How to Mitigate Costs with Risk Analytics
Recent industry reporting estimates cyber-security insurance premiums paid by companies are expected to increase from $2.5 billion in 2015 to $7.5 billion in 2020[4] and potentially escalate to $20 billion in 2025.[5] Risk and resilience-based triage should be the foundation for providing decision quality information up and down the chain-of-command. By understanding the critical components and the processes they support, the enterprise can more quickly rebound from a cyber-attack. Less downtime equals less revenue lost and a decreased chance of panic to pay out to resolve ransomware.

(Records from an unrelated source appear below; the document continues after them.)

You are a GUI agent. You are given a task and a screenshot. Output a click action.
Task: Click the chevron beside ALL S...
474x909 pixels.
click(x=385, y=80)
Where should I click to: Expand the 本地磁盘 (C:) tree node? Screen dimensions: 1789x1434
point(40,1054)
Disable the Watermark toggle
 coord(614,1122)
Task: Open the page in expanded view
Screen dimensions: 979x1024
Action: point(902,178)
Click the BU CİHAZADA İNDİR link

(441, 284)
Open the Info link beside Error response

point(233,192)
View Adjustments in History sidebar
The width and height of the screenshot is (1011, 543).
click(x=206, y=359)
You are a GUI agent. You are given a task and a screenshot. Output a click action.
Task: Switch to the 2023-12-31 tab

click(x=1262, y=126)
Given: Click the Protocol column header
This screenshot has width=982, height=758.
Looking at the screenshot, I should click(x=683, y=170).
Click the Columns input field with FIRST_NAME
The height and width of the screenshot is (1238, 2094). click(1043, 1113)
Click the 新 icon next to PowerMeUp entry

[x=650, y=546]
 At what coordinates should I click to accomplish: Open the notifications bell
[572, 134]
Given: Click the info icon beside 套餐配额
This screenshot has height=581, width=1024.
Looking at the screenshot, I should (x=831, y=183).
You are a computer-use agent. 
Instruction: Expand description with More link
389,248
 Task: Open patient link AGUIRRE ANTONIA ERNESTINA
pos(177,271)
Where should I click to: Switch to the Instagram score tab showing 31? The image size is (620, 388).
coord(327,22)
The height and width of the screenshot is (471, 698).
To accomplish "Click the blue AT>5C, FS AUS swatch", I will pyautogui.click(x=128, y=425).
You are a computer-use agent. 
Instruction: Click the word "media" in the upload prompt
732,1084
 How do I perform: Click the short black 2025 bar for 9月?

EA can reclaim an important role in understanding what components are vulnerable and what the “cost” of losing that component could be. Implementing new skills in Enterprise Resilience and Organizational Risk Analytics will move the application of EA efforts from its legacy roots of the big picture, “big iron” software development to a nimbler, business influenced analytic skill set. EA practitioners need to revisit what they can do for the enterprise and rethink what and how they work. EA must become less historical and exhaustive documentation focused and more investigative, analytic, and results-oriented. Like any scientific or medical study/analysis, it is essential that it be well understood, repeatable, and verifiable.
References
1. BSI. What is Organizational Resilience?
2. Pegoraro, Rob. (2019, September 10)
3. ISACA. The Risk IT Framework.
4. PwC. Insurance 2020 & beyond: Reaping dividends of cyber resilience.
5. CBInsights. The $20B+ Opportunity For Cyber Insurance.